• _PROBLEM TO SOLVE_:
From the line that contains "Task: Select the 05 May Swing KDLY 1000% row" through the line that contains "The image size is (376, 1568).", output every line of the listing below exactly and leave out all the rest.

----- GIVEN DATA -----

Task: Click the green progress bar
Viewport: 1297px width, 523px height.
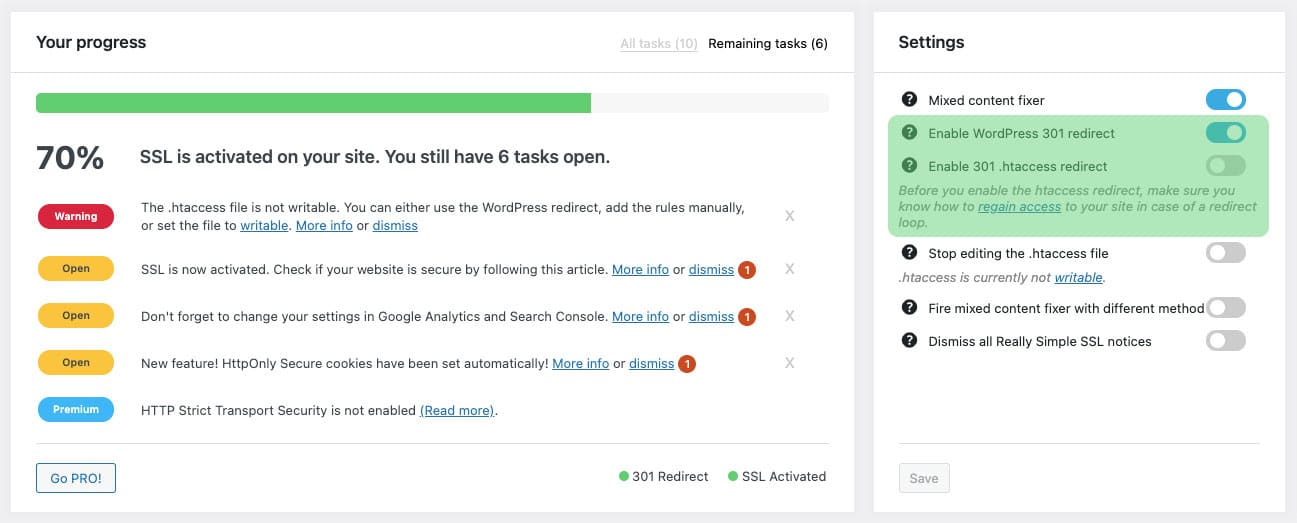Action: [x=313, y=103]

-----
----- GIVEN DATA -----

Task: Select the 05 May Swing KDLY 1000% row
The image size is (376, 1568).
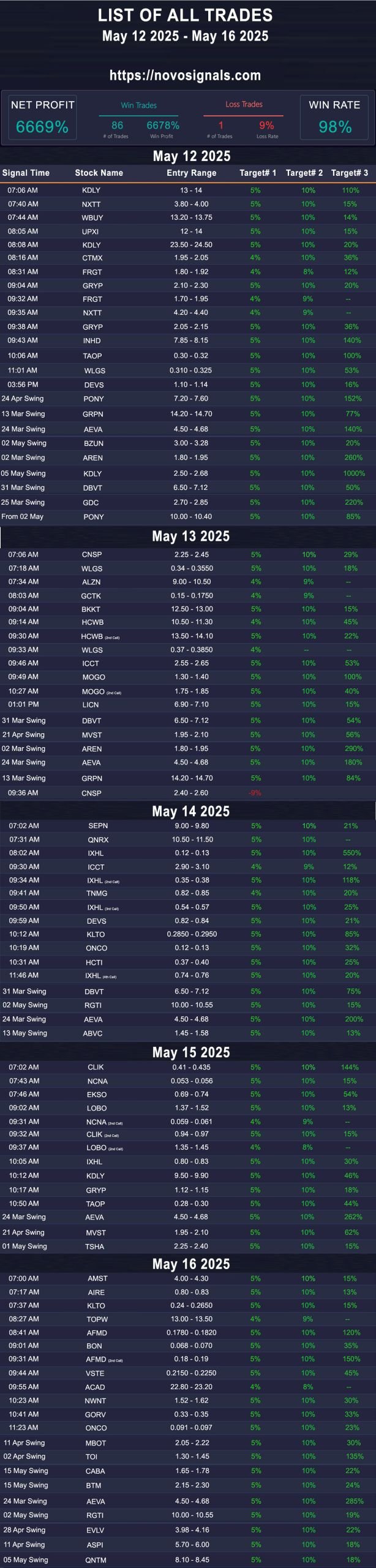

-----

• _EXERCISE ANSWER_:
Task: Select the 05 May Swing KDLY 1000% row
The image size is (376, 1568).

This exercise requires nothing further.